Preqin’s Hedge Fund Analyst currently tracks 562 hedge funds with exposure to the healthcare sector, which account for $91.2bn in aggregate assets under management. According to Preqin data, these hedge funds achieved average returns of 18.63% last year, comfortably outperforming their hedge fund peers, and 2013 represented the best year for healthcare funds since 2009.
In particular, hedge funds which have a focus on the US healthcare sector performed strongly in 2013 with average returns of 23.31%, far exceeding the overall Preqin hedge fund benchmark of 11.17%. The Affordable Care Act, or ‘Obamacare’ as it is widely known, is likely to be the prime reason for the rise in US healthcare industry stocks as a whole.

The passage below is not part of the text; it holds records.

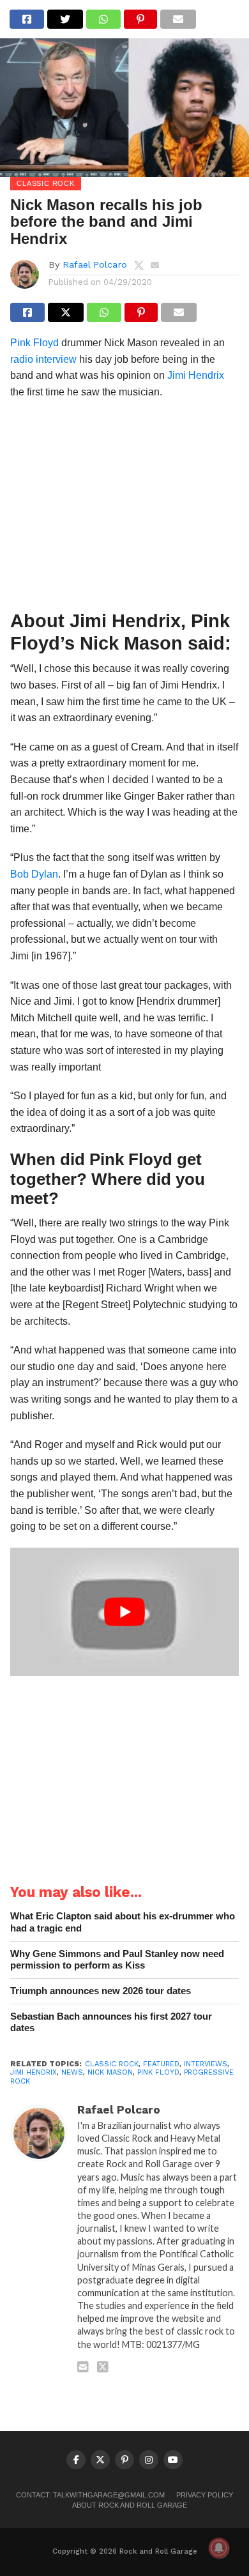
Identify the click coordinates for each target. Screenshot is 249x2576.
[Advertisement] (124, 508)
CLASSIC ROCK (112, 2064)
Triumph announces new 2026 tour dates (100, 1990)
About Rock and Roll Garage (129, 2505)
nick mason (110, 2072)
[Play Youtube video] (124, 1612)
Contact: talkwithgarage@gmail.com (90, 2495)
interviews (205, 2064)
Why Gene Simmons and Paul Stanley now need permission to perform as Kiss (117, 1959)
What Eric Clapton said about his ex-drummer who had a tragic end (122, 1921)
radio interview (43, 359)
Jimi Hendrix (195, 375)
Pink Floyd (34, 342)
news (72, 2072)
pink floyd (158, 2072)
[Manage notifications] (219, 2548)
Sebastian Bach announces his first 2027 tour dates (111, 2022)
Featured (161, 2064)
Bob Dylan (34, 874)
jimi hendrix (33, 2072)
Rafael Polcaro (95, 264)
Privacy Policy (204, 2495)
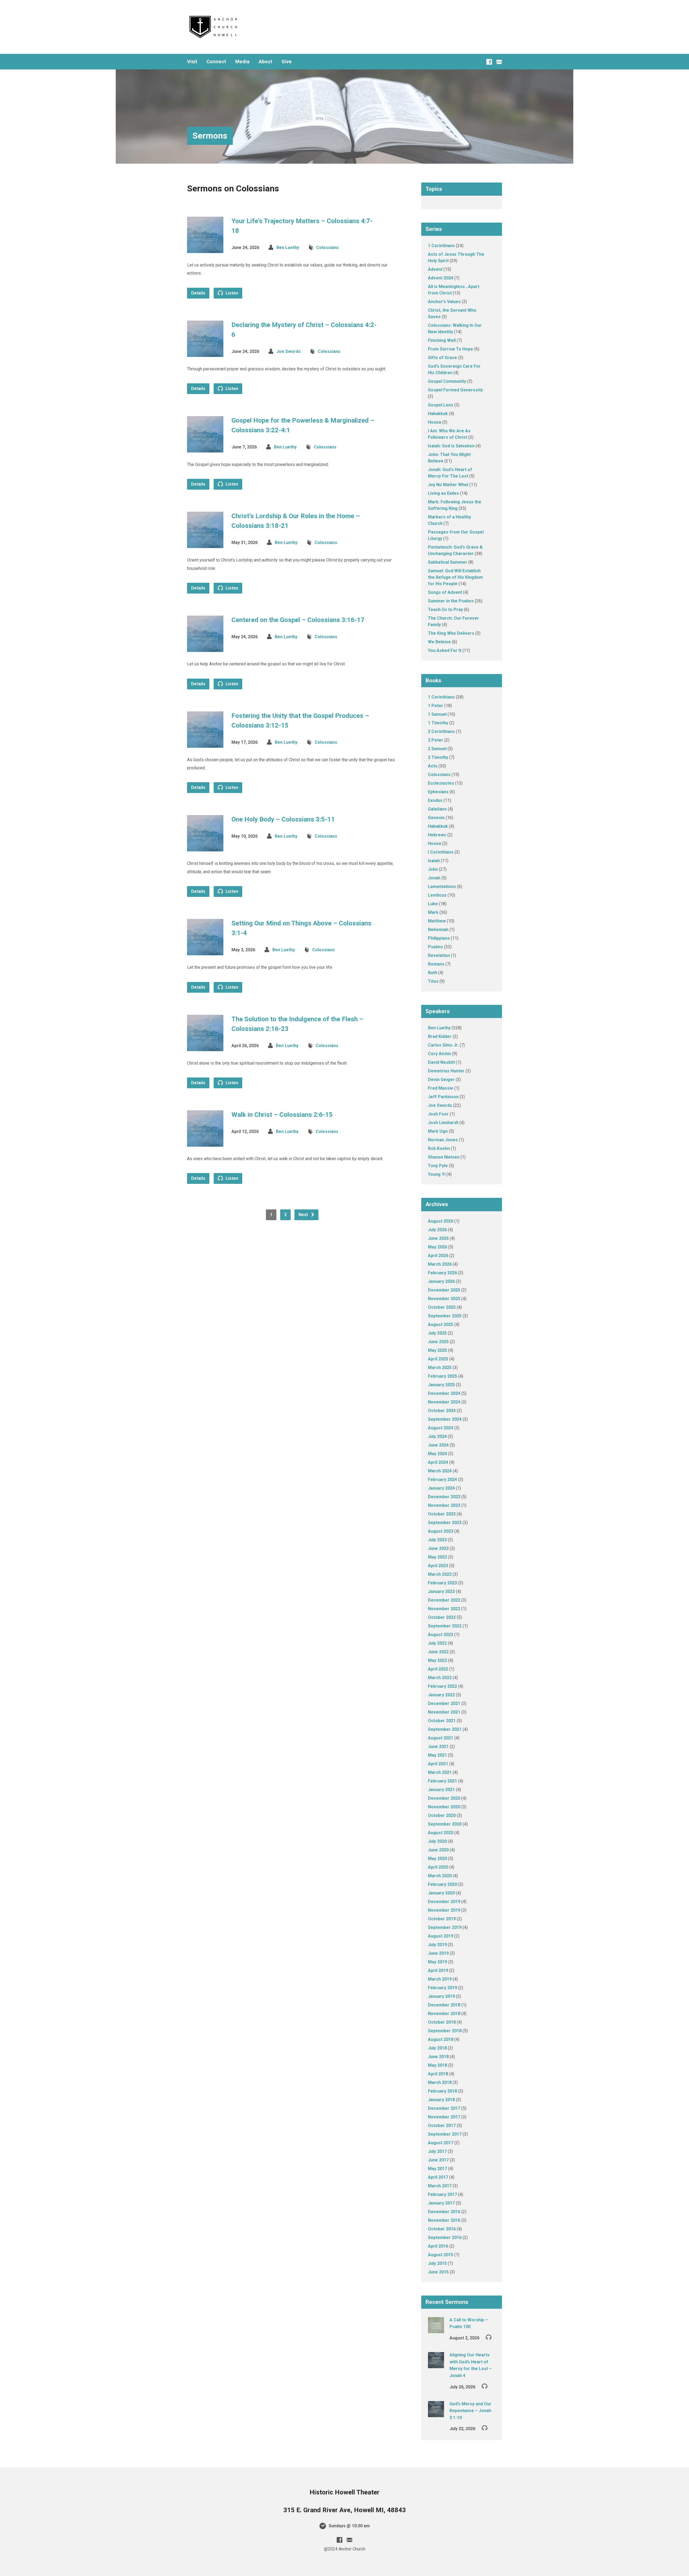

The passing of the Affordable Care Act has led to the anticipation that the reforms could impact on the profits, and hence the stock price of many healthcare firms. This is based on the view that an increased proportion of the US population, estimated to be between 30 and 40 million, will enter the health insurance market.
Outside of the US, the healthcare sector has also presented good opportunities for managers during 2013. Many managers benefitted by taking advantage of aging populations and therefore rising healthcare needs, especially in European countries. Hedge funds with exposure to European healthcare stocks also performed favourably with average returns of 17.65% in 2013.
Preqin data shows that 21 hedge funds with exposure to the healthcare sector generated returns of more than 50% during 2013. Bulle Rock Partners Fund managed by Bulle Rock Capital achieved impressive yearly returns of 124.15%. The fund significantly outstripped not only the hedge fund benchmark but also its peers with a focus on the US healthcare sector.
There is no doubt that the healthcare industry will continue to be a strong sector in the global economy over the coming years. In regards to the US healthcare industry, Obama’s reforms have been met with mixed reactions with concerns as to whether the reform is having some unintended consequences on the economy as a whole. Therefore, it is difficult to predict what will happen during 2014. However, early indications suggest it could be another successful year for healthcare-focused hedge funds, with these funds having 2014 year-to-date returns of 2.98% in comparison to 1.48% for all hedge funds.